Verso il fallimento del tentativo di Guaidó

Da ieri il presidente dell’Assemblea Nazionale cerca di dare la spallata finale al governo di Nicolás Maduro. Non pare abbia ricevuto l’adesione sperata delle forze armate e l’appoggio popolare sembrava limitarsi a limitate manifestazioni nella capitale  
EPA/Jhonn Zerpa /

Non pare incamminata verso una svolta decisiva la crisi istituzionale in Venezuela, dove l’autoproclamato presidente Juan Guadó ieri, 30 aprile, ha cercato di dare una spallata decisiva contro il regime del presidente Nicolás Maduro. Con l’appoggio di alcune decine di effettivi dell’esercito e della polizia, Guaidó ha prima liberato il leader dell’opposizione Leopoldo López, condannato a 14 anni di carcere, commutati in arresti domiciliari, per poi fare ingresso in una base militare di Caracas, da dove ha fatto appello alle forze armate a ribellarsi al regime e convocando a una manifestazione popolare per porre fine al governo “usurpatore” di Maduro.

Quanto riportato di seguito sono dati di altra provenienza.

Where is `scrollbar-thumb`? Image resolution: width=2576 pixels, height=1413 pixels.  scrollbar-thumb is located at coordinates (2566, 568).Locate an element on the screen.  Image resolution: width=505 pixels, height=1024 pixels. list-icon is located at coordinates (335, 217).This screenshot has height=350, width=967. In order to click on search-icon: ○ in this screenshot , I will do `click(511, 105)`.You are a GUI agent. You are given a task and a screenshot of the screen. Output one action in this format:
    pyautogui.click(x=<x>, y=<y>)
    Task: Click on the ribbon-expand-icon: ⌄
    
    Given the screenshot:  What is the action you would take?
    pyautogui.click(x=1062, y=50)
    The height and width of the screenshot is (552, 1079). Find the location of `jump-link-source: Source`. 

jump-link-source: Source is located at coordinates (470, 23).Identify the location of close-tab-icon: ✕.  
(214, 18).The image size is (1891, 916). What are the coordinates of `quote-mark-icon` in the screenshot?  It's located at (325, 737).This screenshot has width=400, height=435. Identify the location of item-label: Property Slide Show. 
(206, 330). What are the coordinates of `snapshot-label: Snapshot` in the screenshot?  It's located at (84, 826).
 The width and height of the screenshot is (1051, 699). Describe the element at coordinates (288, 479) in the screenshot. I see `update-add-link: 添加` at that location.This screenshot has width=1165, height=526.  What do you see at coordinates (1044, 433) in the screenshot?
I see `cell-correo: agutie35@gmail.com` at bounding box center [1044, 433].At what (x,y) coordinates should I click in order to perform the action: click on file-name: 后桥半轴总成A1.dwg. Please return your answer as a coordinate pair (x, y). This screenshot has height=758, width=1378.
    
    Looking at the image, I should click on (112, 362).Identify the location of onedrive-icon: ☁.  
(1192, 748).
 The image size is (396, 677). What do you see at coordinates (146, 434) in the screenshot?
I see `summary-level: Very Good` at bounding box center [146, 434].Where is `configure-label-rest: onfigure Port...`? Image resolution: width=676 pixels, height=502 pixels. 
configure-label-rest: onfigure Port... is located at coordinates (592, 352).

Col passare delle ore, centinaia di manifestanti hanno appoggiato la mobilitazione di Guaidó, mentre il governo di Maduro faceva sapere che «tutte le unità dell’esercito si erano manifestate fedeli al governo «ed alla costituzione». Sebbene ci sono stati scontri con forze dell’ordine – con un saldo a fine giornata di un centinaio di feriti –, pare chiaro che Maduro ha evitato e sta evitando un bagno di sangue. Non sono apparse le milizie civili che in genere spargono il terrore nelle manifestazioni, con incappucciati che sparano ad altezza d’uomo, e la polizia ha evitato la violenza indiscriminata. Non ci sono notizie, e apparentemente nemmeno indizi, di scontri tra unità dell’esercito ribelli e fedeli al governo. E questo pare sia il dato più indicativo che indica che le forze armate non si sono schierate dal lato di Guaidó. Anzi, pare che la scarsa trentina di effettivi che lo ha appoggiato già abbiano chiesto rifugio presso l’ambasciata del Brasile a Caracas. Da parte sua Leopoldo López, e la sua famiglia, si è rifugiato presso l’ambasciata di Spagna ed ha ottenuto l’asilo politico.

In una frenetica giornata, durante la quale le sedi diplomatiche cercavano di ottenere informazione e mediare nella crisi, pochi hanno potuto farsi una idea precisa del grado di adesione alla mobilitazione di Guaidó. Il ministro degli Esteri venezuelano, Jorge Arreaza, in dichiarazioni al giornale spagnolo El País, ha fatto presente che le manifestazioni e gli scontri sono circoscritti al settore di Caracas vicino alla base militare da dove è partito il tentativo di ribellione. Maduro ha immediatamente impedito ai mezzi stampa dell’opposizione di fungere da eco, anche se non sono apparse altre indicazioni di manifestazioni popolari. Attorno al palazzo Miraflores, sede del governo, si sono riunite centinaia di persone in appoggio al chavismo, ma tali iniziative in genere non sono spontanee. La Casa Bianca ha diffuso la notizia di un intervento della Russia che ha frenato la fuga di Maduro, che sarebbe stata suggerita da alti funzionari dello Stato. Ma non pare una tesi molto credibile.

 

Non sono, invece, apparsi altri leader dell’opposizione, né pare esista una coordinazione politica che sostenga la mobilitazione. Bisognerà allora vedere se Guaidó riuscirà a giocare la carta di una protesta popolare massiva, guadagnando le piazze del Paese. È probabile che Maduro, insolitamente prudente, faccia lo stesso. Nelle prossime ore si saprà se il nuovo braccio di ferro avrà prodotto risultati.

Probabilmente Guaidó sta giocando le ultime carte a disposizione. Che 50 governi lo abbiano riconosciuto come presidente in carica serve a poco, come a poco servono le sanzioni economiche che con una inflazione di un milione per cento solo peggiorano la vita della popolazione ma confermano le teorie di un “complotto imperialista” volto ad appropriarsi delle ricchezze petrolifere. Sa che il tempo gioca a sfavore. Da gennaio in qua, né la sua autoproclamazione, né il meeting organizzato alla frontiera con la Colombia due mesi fa hanno prodotto risultati significativi. E comincia ad esserci delusione tra coloro che hanno creduto potesse essere l’alternativa a Maduro. In tal senso, il rifiuto di dialogare col governo, magari sotto la supervisione imparziale di altri Paesi, non pare gli abbia giovato facilitando un nulla di fatto, mentre il resto del Paese cade a pezzi. Ne Guaidó ne Maduro pare che abbiano chiaro quale sia il bene comune in gioco in questi frangenti.